Solteira, a pediatra Cláudia Valadares Meireles Martins resolveu virar mãe aos 50 anos.
“Ana Vitória chegou para mim em novembro de 2010, com 3 anos e meio”. A médica assume
a solteirice, diz que nunca pensou em casamento e muito menos em ter filhos. “Sempre viajei
muito, curti, namorei e com isso o tempo foi passando”. Até que aos 47 anos veio a incontrolável vontade de ser mãe. “Minha filha faz tudo valer a pena. Ela reza comigo e até me consola
dizendo: ‘Calma, mãe, vem dormir...”



 

 

Adotar não é um ato simples. A psicóloga judicial Mônica Gonçalves Fonseca Pinheiro explica: “O processo leva em média seis meses, desde a data em que o adotante se cadastra no Juizado da Infância e Juventude até o deferimento da adoção pelo juiz”, afirma. “E pode ser ainda mais demorado.” O tempo é usado na análise da documentação dos candidatados, na participação de palestras que orientam os candidatos a pais sobre o assunto, e na avaliação dos aspectos socioeconômicos e psicossociais dos pretendentes. Em seguida, o relatório é encaminhado à promotoria, que emite um parecer favorável ou não. A decisão final fica por conta do juiz.

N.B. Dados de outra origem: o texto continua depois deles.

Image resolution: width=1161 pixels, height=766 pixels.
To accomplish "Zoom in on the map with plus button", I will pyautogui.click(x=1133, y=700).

Todos esses procedimentos visam evitar traumas como a devolução infantil.

A professora Luciana Haas Leivas Laboissière, 35 anos, e seu marido, o eletricista Lúcio Laboissière, foram, de certo modo, surpreendidos com a chegada de Raiane. “Nós sempre cogitávamos a possibilidade de ter filhos adotivos, mas nunca levamos a ideia a sério”, lembra Luciana. Até que uma amiga indicou Raiane ao casal – Miguel, filho biológico deles, tinha na época 3 anos e meio. A menina, por sua vez, tinha 2 anos e meio e havia passado por experiências difíceis, como ter sofrido maus tratos quando bebê. A guarda provisória demorou sete meses para sair, mas o esforço valeu a pena, garante o casal. “É muito gratificante perceber melhoras em uma criança com histórico de problemas”, diz Luciana.

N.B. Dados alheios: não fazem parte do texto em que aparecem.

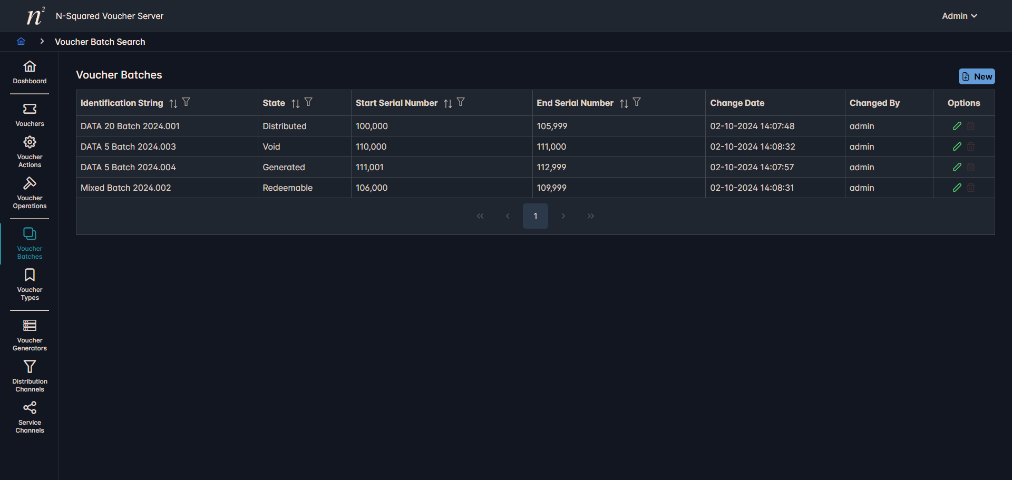Image resolution: width=1012 pixels, height=480 pixels.
Task: Expand the Admin user dropdown
Action: (x=959, y=16)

Suzana Gouvêa Simões, 57 anos e também professora, tem dois filhos adotivos. Carolina hoje tem 27 anos e Bernardo, 20. “Quando eu e o Rui (Simões de Almeida, industriário, marido de Suzana) compramos uma casa em Ipatinga, sentimos que lá era o local ideal para termos filhos”, afirma Suzana. Mas um problema que os médicos não conseguiam identificar não permitia que ela engravidasse. “Fizemos todos os exames possíveis e todos davam ‘normal’.” Somente mais tarde descobriram incompatibilidade genética no casal. “Nunca havíamos pensado na hipótese de adoção, mas pela primeira vez pensei na possibilidade”, relembra a professora. O casal de meninos não reclama, pelo contrário. “Tenho uma família como qualquer outra”, diz Carolina. Bernardo concorda: “Não trocaria meus pais por outros”.
 

Irmã de sangue

A engenheira Júnia Elaine Martins Guerra Turra, 53 anos, e seu marido, o empresário Ivan Cabral Turra, venceram os preconceitos e optaram pela adoção tardia de uma criança negra. Na época, os dois já tinham dois filhos biológicos, Leonardo e Felipe. Foi realizando trabalho voluntário em um abrigo que ela conheceu Taynara, hoje com 12 anos. Leonardo, o filho mais velho, afirma: “Nem me lembro de que ela é adotada. Para mim, Taynara é minha irmã de sangue”.